The academic interview itself will focus on the candidate's interests as developed both within the school curriculum and outside it (e.g. performance, listening to music, reading about music). Credit will be given for initiative in developing personal interests that go beyond the school syllabus, though this will be evaluated in the light of the opportunities available to the candidate. Candidates will be asked to comment on a text and a music extract after a brief period of scrutiny (without a piano): note will be taken of ability to engage in critical discussion about both extracts, and to comment accurately and perceptively.
Preparation for the interview is best undertaken by extensive listening to a wide range of music, backed up where relevant by study of scores and as much contextual reading as is practicable. For elementary keyboard players, regular sight-reading practice would be useful.
In a total College entry of about 100 undergraduates, 2 are offered places in a typical year to read Music. Offers made to pre-A level candidates will be conditional upon A level results (normally AAA, with an A in Music). Offers made to post-A level candidates will usually be unconditional.
Deferred Entry: Applications for deferred entry to Jesus College are welcomed. You must apply for deferred entry at the time of application to Oxford: you cannot change your mind after an offer has been made. Please refer to departmental web sites for subject-specific advice. You should be aware that applicants who are offered places for deferred entry will generally be among the strongest of the cohort for their subject. We would not usually offer more than one or two deferred places per subject in order not to disadvantage the following year's candidates. In some cases, an applicant for deferred entry may be offered a place for non-deferred entry instead. If you require any further advice, please contact the Admissions Officer.

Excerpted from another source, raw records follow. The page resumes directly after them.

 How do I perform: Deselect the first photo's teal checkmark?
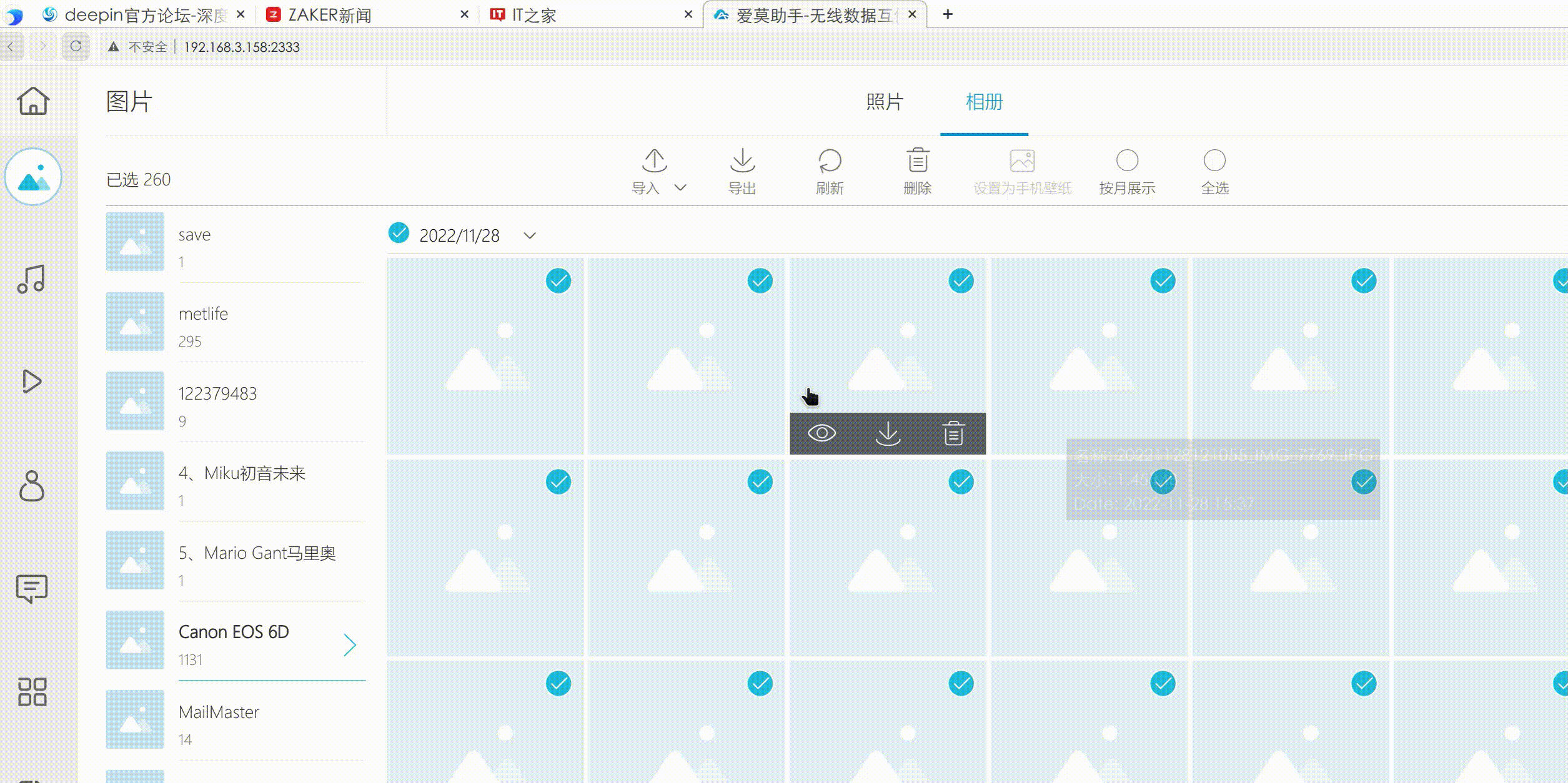558,281
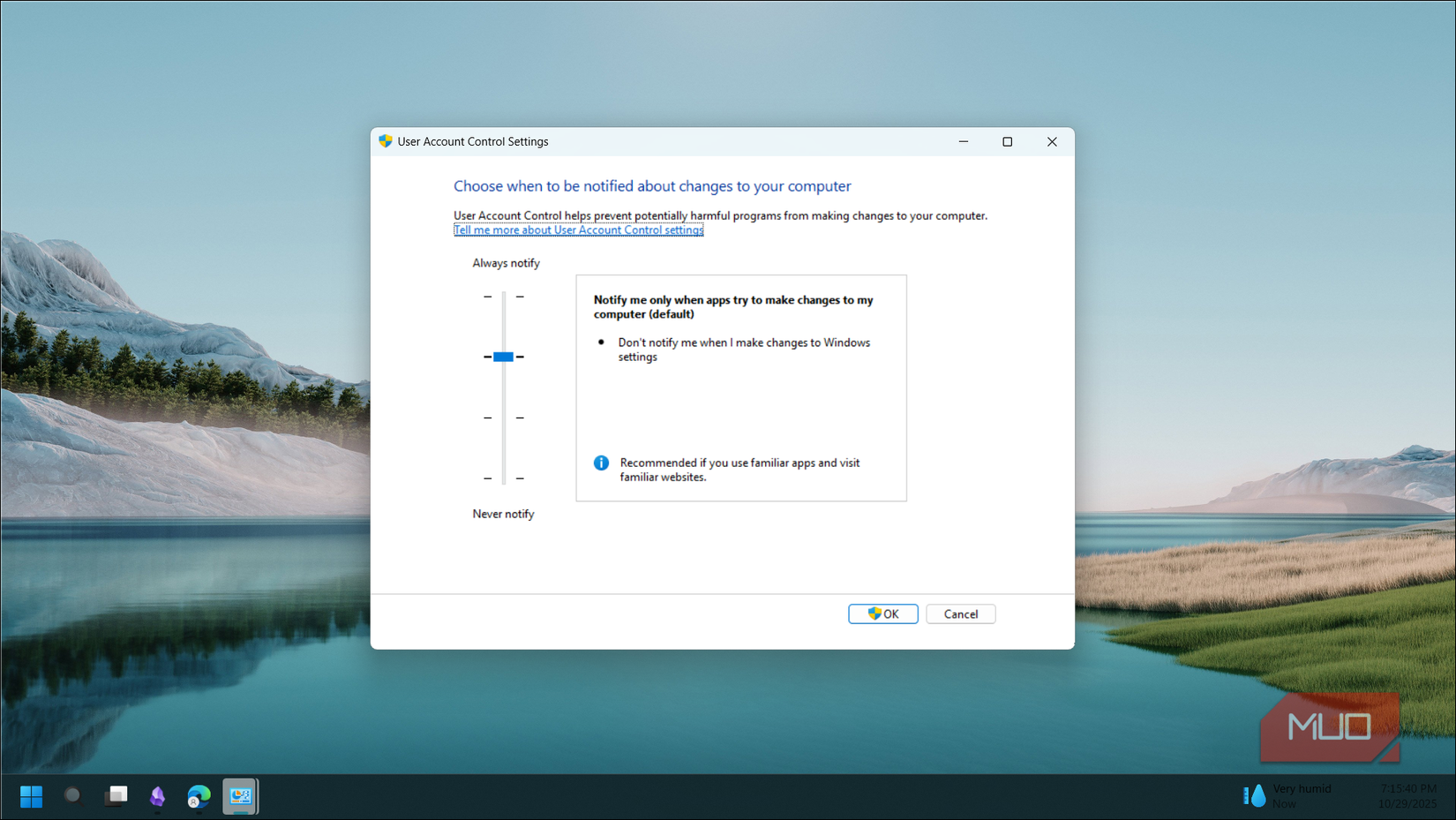Image resolution: width=1456 pixels, height=820 pixels.
Task: Select the second-from-bottom notification level notch
Action: coord(503,418)
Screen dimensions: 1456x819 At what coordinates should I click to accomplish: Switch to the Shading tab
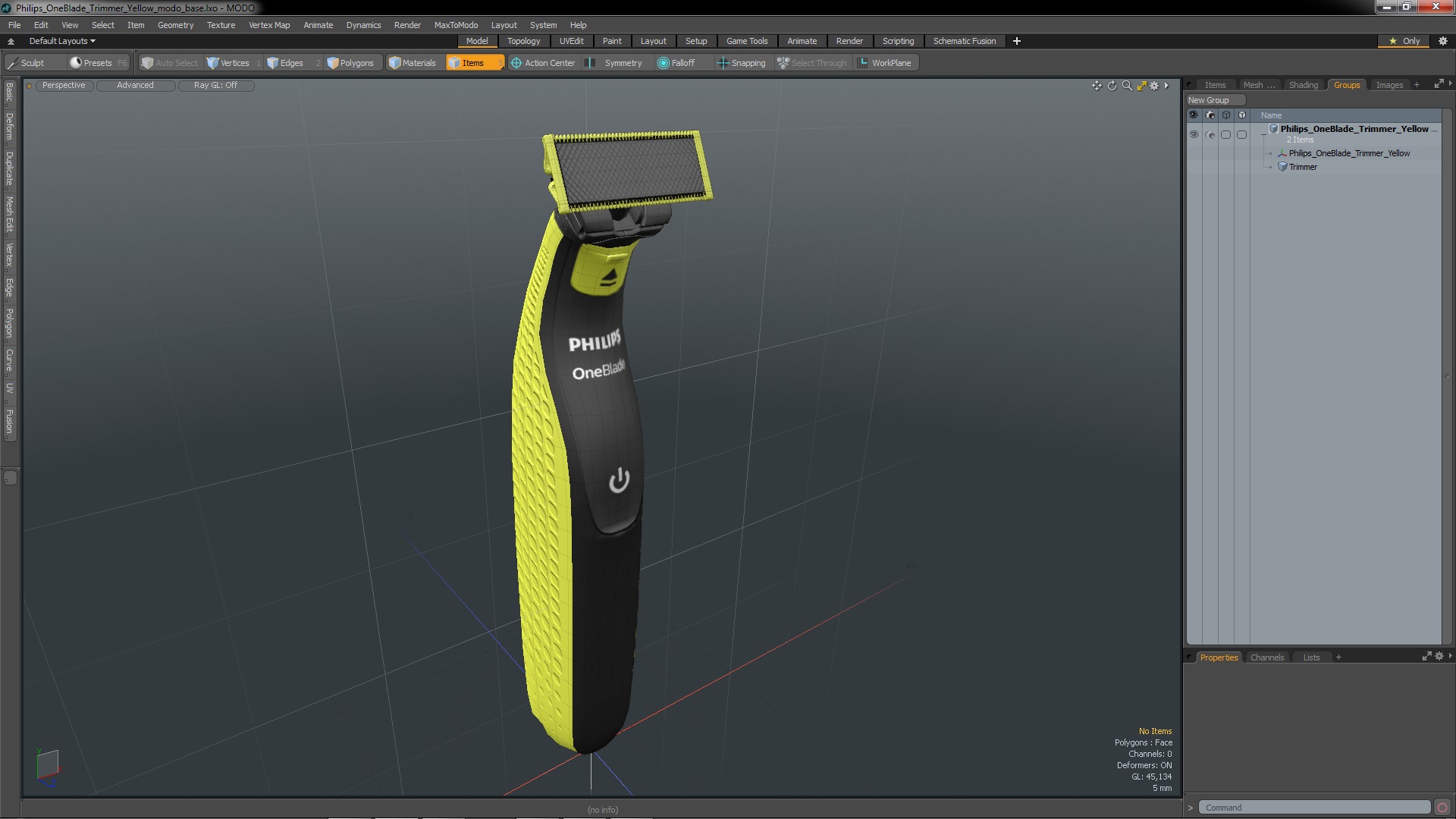coord(1303,85)
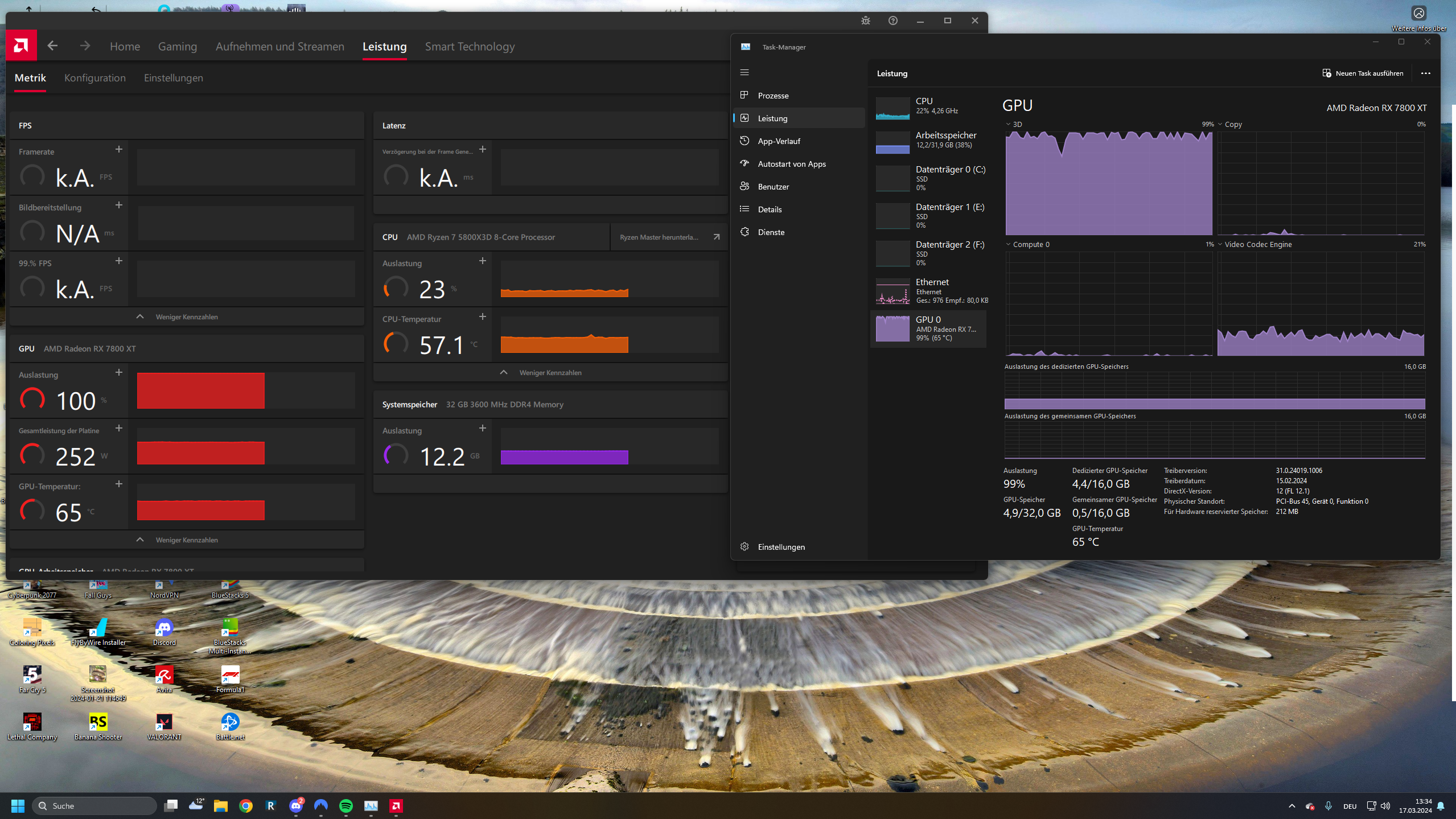
Task: Open the bug report icon in AMD title bar
Action: 865,20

Postgraduate Studies and Careers
Oxford has excellent facilities for graduate studies in music. The following degrees are offered at postgraduate level:
- MLitt or DPhil Music
- MPhil in Music (2 years) (Musicology and Performance)
- MSt in Musicology (1 year)
Oxford graduates in Music enter many professions. Teaching and arts administration are among the more popular destinations, but others include broadcasting, publishing, politics and the civil service. Many graduates choose to go on to postgraduate study, either remaining in Oxford or moving elsewhere. The best performers win coveted places at conservatoires in the UK and abroad.
Preliminary Reading and Further Information
A list of recommended books may be sent to successful candidates at a later stage.